### [What the task requires]
In the entries below, every line that contains "node" must be located and copied.
*** Task material ***
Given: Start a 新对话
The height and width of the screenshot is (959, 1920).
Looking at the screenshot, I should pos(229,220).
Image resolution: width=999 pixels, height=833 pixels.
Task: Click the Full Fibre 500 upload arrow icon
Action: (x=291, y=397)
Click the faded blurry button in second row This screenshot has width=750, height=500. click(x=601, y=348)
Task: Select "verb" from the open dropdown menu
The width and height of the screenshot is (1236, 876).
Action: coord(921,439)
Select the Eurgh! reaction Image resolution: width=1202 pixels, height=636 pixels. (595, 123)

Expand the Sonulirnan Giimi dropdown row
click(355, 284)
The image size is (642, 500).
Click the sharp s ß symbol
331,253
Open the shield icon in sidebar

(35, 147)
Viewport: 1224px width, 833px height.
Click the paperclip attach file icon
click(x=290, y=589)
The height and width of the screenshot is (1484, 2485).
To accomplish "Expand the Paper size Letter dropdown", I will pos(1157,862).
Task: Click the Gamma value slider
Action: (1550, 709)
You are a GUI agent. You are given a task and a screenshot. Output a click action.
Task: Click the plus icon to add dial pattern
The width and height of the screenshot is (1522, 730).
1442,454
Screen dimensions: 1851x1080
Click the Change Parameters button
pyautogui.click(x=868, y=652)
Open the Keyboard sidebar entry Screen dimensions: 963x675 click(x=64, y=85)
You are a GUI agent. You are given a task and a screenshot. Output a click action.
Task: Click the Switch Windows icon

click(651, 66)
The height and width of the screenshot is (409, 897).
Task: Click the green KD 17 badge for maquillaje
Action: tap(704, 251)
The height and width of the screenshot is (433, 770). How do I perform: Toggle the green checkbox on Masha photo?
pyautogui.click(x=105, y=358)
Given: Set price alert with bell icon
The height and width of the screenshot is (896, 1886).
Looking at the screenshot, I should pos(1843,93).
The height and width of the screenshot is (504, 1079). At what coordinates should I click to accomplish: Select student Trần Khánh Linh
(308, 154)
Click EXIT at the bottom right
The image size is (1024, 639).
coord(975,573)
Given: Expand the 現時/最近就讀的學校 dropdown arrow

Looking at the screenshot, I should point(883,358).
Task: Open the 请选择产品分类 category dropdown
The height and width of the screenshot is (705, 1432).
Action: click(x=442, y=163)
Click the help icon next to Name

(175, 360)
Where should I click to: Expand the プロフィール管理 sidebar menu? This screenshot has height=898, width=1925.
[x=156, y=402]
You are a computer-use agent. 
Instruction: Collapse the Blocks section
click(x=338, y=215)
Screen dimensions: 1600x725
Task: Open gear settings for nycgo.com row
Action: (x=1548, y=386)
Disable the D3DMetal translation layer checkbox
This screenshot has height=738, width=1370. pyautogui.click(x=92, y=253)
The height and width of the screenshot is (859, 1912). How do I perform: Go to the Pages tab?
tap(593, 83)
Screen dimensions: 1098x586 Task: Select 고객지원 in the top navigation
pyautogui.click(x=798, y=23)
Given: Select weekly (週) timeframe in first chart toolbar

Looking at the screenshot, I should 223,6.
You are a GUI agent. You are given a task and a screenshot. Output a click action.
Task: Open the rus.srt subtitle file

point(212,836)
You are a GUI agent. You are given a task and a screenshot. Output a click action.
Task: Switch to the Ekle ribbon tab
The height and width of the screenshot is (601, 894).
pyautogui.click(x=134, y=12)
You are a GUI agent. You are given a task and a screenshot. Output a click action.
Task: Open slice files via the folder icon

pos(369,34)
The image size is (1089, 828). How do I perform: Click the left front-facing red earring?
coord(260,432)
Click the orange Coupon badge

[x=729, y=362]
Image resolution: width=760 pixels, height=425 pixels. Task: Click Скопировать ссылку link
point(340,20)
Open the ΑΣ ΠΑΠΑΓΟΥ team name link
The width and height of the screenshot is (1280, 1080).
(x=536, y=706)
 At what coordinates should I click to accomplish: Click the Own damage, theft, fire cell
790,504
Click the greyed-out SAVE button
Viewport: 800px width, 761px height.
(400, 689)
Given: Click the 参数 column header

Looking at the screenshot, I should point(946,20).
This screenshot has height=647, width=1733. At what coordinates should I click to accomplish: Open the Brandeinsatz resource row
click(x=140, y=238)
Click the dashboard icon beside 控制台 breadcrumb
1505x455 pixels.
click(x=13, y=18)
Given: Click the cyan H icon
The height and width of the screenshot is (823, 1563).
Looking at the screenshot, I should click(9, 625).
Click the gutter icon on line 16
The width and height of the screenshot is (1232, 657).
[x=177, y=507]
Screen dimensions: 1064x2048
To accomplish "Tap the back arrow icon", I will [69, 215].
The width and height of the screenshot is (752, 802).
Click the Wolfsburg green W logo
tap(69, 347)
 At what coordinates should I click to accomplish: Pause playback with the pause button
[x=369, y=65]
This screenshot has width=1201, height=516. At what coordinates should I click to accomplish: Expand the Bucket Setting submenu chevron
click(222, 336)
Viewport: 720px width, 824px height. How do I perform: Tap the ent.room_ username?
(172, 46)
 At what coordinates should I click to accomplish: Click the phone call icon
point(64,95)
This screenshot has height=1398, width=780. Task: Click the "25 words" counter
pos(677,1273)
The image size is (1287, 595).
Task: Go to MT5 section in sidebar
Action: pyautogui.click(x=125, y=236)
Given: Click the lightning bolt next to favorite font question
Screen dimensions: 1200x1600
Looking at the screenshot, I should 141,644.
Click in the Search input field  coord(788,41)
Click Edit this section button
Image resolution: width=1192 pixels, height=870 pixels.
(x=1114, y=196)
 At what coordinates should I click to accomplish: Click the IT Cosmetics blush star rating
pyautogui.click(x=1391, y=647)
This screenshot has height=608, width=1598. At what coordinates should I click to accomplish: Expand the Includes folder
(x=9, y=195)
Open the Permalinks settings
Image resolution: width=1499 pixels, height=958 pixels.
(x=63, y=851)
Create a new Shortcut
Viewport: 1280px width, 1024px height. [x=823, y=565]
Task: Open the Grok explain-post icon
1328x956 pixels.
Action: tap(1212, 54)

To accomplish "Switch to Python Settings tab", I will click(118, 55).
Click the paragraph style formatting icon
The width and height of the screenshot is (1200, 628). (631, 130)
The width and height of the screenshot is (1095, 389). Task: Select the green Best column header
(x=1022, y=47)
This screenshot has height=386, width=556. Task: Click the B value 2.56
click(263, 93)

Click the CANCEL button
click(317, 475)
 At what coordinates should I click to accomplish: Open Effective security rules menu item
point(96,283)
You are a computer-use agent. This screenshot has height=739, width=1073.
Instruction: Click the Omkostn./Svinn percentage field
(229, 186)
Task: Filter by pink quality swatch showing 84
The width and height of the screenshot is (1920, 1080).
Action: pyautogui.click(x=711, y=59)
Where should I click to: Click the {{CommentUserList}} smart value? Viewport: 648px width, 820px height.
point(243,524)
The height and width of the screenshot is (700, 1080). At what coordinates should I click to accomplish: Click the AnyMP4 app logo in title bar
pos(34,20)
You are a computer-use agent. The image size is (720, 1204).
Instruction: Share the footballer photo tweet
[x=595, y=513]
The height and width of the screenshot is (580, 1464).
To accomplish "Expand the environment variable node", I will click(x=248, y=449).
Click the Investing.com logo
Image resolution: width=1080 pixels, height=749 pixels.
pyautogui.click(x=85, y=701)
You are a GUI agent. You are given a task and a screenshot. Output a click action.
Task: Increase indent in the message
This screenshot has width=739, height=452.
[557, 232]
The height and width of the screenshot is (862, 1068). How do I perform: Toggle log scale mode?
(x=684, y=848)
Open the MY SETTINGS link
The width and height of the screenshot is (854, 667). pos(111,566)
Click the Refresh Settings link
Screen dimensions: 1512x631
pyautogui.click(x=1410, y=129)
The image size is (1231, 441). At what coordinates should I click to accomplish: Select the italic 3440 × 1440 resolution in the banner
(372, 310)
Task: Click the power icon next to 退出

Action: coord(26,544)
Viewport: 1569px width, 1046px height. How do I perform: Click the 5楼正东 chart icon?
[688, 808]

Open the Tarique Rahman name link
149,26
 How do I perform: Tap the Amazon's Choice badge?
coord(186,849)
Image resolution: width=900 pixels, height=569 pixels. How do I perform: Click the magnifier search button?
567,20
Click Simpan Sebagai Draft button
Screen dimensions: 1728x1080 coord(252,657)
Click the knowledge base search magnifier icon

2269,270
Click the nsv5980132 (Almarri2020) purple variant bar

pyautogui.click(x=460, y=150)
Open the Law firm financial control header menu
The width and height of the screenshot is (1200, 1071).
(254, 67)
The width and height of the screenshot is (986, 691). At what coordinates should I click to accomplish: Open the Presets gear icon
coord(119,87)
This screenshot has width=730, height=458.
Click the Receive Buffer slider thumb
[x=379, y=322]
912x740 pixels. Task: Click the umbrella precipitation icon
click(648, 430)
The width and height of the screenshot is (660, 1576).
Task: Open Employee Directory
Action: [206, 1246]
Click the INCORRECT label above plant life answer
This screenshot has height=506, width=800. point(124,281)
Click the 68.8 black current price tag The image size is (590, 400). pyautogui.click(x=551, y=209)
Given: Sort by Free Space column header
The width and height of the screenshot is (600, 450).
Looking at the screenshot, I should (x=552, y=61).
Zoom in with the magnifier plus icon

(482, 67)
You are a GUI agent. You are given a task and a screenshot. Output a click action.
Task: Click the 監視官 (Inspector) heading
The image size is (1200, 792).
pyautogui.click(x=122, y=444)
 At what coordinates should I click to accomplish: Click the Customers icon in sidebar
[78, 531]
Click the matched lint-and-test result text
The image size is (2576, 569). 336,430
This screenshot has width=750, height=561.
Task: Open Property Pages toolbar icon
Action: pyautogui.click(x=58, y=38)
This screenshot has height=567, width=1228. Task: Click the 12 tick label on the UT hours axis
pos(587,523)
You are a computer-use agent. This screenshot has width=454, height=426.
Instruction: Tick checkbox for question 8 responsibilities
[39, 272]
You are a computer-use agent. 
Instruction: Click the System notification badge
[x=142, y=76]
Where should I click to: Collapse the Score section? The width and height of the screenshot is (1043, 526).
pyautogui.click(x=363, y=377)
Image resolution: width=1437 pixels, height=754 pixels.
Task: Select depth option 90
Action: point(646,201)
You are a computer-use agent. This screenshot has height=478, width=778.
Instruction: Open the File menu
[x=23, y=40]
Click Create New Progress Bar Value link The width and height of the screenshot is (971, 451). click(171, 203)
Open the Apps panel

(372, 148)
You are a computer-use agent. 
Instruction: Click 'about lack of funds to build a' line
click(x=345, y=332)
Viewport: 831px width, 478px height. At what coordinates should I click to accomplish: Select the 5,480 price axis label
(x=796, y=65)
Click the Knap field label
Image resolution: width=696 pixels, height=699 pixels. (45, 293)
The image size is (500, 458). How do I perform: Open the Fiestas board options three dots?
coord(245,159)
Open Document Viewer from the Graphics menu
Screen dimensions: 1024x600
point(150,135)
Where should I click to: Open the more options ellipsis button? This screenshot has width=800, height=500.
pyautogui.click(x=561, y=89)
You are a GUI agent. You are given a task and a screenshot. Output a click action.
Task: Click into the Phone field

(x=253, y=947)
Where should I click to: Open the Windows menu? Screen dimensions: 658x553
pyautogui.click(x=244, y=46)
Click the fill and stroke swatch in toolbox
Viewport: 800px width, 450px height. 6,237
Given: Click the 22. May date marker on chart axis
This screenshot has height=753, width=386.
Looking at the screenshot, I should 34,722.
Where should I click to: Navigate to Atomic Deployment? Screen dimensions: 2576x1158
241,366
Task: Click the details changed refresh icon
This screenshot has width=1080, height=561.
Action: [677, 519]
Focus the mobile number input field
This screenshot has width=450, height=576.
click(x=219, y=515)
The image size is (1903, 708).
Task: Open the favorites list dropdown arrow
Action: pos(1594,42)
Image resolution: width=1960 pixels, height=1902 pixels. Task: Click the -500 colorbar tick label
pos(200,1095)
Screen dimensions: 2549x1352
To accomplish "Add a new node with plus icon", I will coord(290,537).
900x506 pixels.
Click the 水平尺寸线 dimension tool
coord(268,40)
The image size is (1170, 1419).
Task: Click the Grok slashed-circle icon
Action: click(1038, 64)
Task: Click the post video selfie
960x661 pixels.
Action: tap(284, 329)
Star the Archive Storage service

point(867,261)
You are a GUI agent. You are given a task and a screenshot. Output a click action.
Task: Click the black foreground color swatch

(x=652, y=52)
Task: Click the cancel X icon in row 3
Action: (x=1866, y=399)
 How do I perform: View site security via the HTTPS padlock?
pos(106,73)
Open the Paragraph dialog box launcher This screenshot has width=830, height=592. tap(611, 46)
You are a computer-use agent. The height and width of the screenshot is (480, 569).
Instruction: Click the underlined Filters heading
*** End of Task material ***
### [Expected output]
To accomplish "Expand the environment variable node", I will click(x=248, y=449).
To accomplish "Add a new node with plus icon", I will coord(290,537).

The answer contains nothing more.